<<<<

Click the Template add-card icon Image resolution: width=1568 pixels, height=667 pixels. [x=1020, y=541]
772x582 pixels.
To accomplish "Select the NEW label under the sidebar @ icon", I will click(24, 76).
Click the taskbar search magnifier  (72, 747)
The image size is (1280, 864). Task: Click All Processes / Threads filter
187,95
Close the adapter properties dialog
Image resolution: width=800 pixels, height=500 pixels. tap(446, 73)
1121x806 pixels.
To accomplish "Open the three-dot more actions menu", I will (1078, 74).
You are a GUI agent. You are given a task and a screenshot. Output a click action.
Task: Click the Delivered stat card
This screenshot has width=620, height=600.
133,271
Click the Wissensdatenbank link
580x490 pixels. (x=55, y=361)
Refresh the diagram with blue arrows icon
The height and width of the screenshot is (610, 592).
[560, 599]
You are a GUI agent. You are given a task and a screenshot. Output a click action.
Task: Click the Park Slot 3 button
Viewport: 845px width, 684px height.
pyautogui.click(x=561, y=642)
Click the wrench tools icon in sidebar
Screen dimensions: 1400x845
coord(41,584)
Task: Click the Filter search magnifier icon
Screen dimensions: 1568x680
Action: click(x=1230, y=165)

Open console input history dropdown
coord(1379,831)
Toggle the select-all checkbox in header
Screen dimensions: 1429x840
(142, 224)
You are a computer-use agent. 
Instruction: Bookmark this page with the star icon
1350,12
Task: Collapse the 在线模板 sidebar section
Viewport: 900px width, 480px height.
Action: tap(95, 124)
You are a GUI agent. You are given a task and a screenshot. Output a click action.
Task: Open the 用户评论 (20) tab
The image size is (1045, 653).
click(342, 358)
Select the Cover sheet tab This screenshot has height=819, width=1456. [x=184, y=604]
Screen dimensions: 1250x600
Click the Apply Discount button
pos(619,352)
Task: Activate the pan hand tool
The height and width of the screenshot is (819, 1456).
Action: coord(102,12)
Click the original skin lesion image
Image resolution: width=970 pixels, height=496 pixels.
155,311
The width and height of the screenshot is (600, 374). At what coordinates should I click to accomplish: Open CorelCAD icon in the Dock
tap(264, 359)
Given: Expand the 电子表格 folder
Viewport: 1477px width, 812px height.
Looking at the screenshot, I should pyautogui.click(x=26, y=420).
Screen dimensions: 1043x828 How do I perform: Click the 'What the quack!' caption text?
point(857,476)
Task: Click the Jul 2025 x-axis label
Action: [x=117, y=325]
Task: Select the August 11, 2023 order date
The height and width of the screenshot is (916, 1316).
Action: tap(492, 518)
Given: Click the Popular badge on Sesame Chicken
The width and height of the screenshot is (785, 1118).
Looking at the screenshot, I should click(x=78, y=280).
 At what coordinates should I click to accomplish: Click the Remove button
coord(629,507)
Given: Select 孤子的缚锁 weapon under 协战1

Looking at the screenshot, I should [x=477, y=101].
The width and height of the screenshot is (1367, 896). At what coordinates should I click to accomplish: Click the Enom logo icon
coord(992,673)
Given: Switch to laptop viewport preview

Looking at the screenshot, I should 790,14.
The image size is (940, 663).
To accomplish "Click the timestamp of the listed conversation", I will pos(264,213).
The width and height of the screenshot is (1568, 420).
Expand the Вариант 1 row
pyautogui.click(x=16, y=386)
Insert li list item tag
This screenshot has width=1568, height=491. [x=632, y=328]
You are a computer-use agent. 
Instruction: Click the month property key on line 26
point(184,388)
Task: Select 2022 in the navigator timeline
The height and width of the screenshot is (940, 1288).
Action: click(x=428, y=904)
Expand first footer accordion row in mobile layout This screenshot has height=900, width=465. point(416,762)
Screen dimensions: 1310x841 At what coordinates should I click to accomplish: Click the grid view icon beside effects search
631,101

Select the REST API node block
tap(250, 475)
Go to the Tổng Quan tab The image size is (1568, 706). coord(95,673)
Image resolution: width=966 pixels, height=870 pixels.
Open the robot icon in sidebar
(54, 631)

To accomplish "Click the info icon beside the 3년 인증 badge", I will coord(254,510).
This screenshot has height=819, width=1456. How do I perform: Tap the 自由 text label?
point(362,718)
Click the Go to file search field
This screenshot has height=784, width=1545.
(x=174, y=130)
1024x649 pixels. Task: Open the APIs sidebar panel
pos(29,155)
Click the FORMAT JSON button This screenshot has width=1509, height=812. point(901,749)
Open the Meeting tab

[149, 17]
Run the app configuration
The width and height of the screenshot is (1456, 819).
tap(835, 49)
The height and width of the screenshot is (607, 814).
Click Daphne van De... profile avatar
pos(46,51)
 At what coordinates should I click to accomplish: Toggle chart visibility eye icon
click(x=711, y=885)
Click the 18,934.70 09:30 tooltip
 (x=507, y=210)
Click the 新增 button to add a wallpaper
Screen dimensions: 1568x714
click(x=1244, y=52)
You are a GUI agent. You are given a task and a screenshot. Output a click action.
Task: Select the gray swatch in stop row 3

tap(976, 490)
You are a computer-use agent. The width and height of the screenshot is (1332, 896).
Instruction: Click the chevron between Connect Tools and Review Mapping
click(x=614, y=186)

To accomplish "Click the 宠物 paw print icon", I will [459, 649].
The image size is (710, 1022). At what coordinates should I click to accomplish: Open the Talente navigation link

>>>>

Written request: Rewrite everything from the row containing "Task: Collapse the 在线模板 sidebar section" down to the row containing "coord(629,507)", with "Screen dimensions" swapped for "Screen size" and nothing else changed. Give only those rows.

Result of this task:
Task: Collapse the 在线模板 sidebar section
Viewport: 900px width, 480px height.
Action: tap(95, 124)
You are a GUI agent. You are given a task and a screenshot. Output a click action.
Task: Open the 用户评论 (20) tab
The image size is (1045, 653).
click(342, 358)
Select the Cover sheet tab This screenshot has height=819, width=1456. [x=184, y=604]
Screen size: 1250x600
Click the Apply Discount button
pos(619,352)
Task: Activate the pan hand tool
The height and width of the screenshot is (819, 1456).
Action: coord(102,12)
Click the original skin lesion image
Image resolution: width=970 pixels, height=496 pixels.
155,311
The width and height of the screenshot is (600, 374). At what coordinates should I click to accomplish: Open CorelCAD icon in the Dock
tap(264, 359)
Given: Expand the 电子表格 folder
Viewport: 1477px width, 812px height.
Looking at the screenshot, I should pyautogui.click(x=26, y=420).
Screen size: 1043x828 How do I perform: Click the 'What the quack!' caption text?
point(857,476)
Task: Click the Jul 2025 x-axis label
Action: [x=117, y=325]
Task: Select the August 11, 2023 order date
The height and width of the screenshot is (916, 1316).
Action: tap(492, 518)
Given: Click the Popular badge on Sesame Chicken
The width and height of the screenshot is (785, 1118).
Looking at the screenshot, I should click(x=78, y=280).
 At what coordinates should I click to accomplish: Click the Remove button
coord(629,507)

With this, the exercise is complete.